Schéma de fonctionnement d’une horloge atomique : la fréquence micro-onde excite les atomes de césium et les fait passer dans un état excité. Un système d’asservissement ajuste la fréquence incidente pour que le nombre d’atomes excités soit le plus élevé possible. Une fois arrivé au maximum, on est à la fréquence propre du césium.

L’idée est donc de se caler sur la fréquence de l’atome, un peu comme quand on manipule un poste radio pour se régler sur la fréquence d’une station donnée. Plus le son est clair et distinct, alors plus on sait que l’on est proche de la fréquence de la station.
Si l’on s’approche de la fréquence naturelle du césium, l’absorption va s’approcher d’un maximum, chose que l’on cherche à avoir : si l’on est au maximum, alors on est au plus proche de la fréquence du césium.

À noter que si la fréquence incidente n’est pas exactement égale à la transition, certains atomes vont tout de même absorber le rayonnement à cause de leur mouvement ou leur énergie thermique, qui permettra « d’arrondir » l’énergie du rayonnement pour qu’il soit absorbé. On comprend alors que si l’atome de césium n’est pas immobile, c’est une plage de fréquences qui peut être absorbée, réduisant la précision du dispositif. Dans notre horloge, il est essentiel de refroidir l’ensemble à des températures proches du zéro absolu si l’on veut être précis. De cette manière, la seule fréquence absorbée sera véritablement la fréquence de transition hyperfine F1/F2.
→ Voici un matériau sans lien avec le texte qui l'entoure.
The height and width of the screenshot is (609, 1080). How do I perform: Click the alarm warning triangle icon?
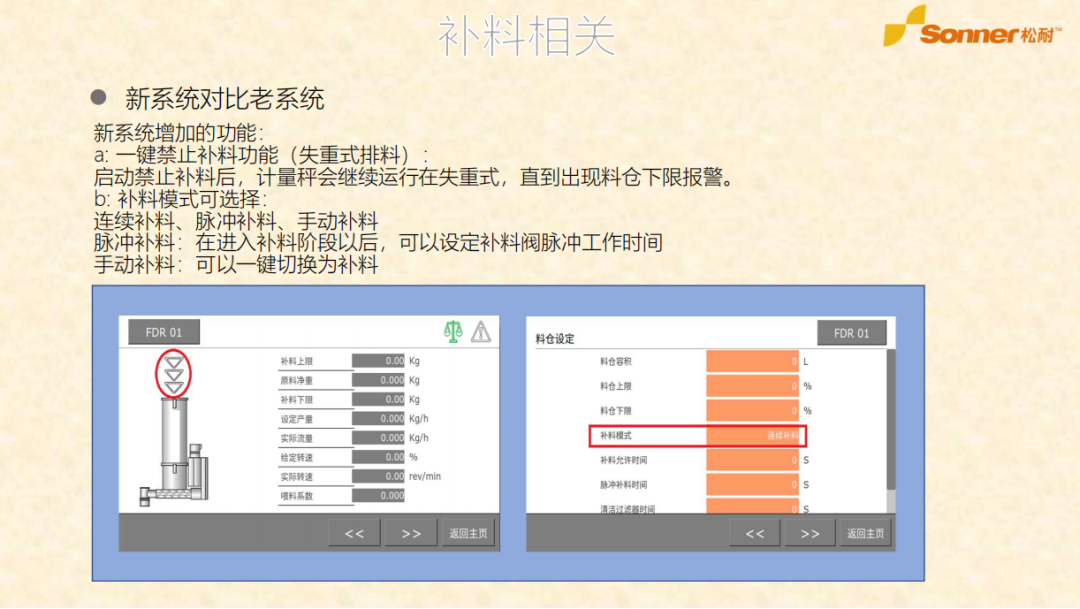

Une fois qu’on est arrivé à atteindre le maximum d’absorption, il suffit de lire la fréquence du signal que l’on envoie sur les atomes. Dans le cas de notre transition F1/F2 du césium 133, cette fréquence est 9 192 631 770 Hz.

On utilise enfin un système pour faire en sorte que la valeur mesurée du ratio nE2/nE1 agisse sur le signal d’entré, qui lui-même agit sur le ratio nE2/nE1 : on retrouve une boucle de rétroaction. Si c’est fait correctement, le système devrait de lui-même et après un moment atteindre la fréquence propre des atomes de césium : la boucle de rétroaction tend alors vers la stabilité.

Enfin, on fabrique un compteur électronique qui comptera le nombre d’oscillations (donc 9 192 631 770 périodes du signal), et une fois que le compteur atteint cette valeur, on sait que l’on a mesuré « 1 seconde ».

Et voilà : on a notre horloge atomique.

Résolution (précision) d’une horloge atomique

Quand un utilise une horloge à pendule, ce dernier (le pendule) oscille de gauche à droite, mais son rythme peut varier en fonction de sa longueur (longueur qui change par exemple par dilatation avec la température), mais aussi du champ de pesanteur, des courants d’air, du taux d’humidité… Au final, plus le temps passe, plus le pendule dévie de la vraie mesure de l’heure. Cette déviation peut atteindre quelques minutes, chaque jour, pour une horloge à pendule.

Pour une montre à quartz, la forme du quartz, également sensible à la température, ou la baisse de l’alimentation de la pile font que là aussi on perd un peu sur la fidélité de la mesure. Cela reste bien plus léger que pour les pendules : ici on dévie de quelques secondes par jour, ou par semaine seulement.

La montre atomique correctement refroidie et bien calibrée, quant à elle, ne déviera que d’une seconde tous les millions d’années.
Si on laisse l’horloge fonctionner quelques jours — je rappelle que le système d’asservissement est tel qu’il permet d’être de plus en plus précis avec le temps — alors on peut espérer arriver à des déviations d’une seconde tous les 100 millions d’années, soit une déviation d’une nanoseconde par mois !

Ce niveau de précision est tel que des facteurs extérieurs relativistes et quantiques doivent être pris en compte. En effet, la relativité générale nous dit que le temps passe moins vite plus on est proche d’un champ de pesanteur. Par conséquent, si l’horloge est soulevée, et donc éloignée un peu du centre de la Terre, alors son temps propre va varier également. Ce genre d’effets sont impossibles à observer avec une horloge à quartz, mais une horloge atomique les mesure très bien.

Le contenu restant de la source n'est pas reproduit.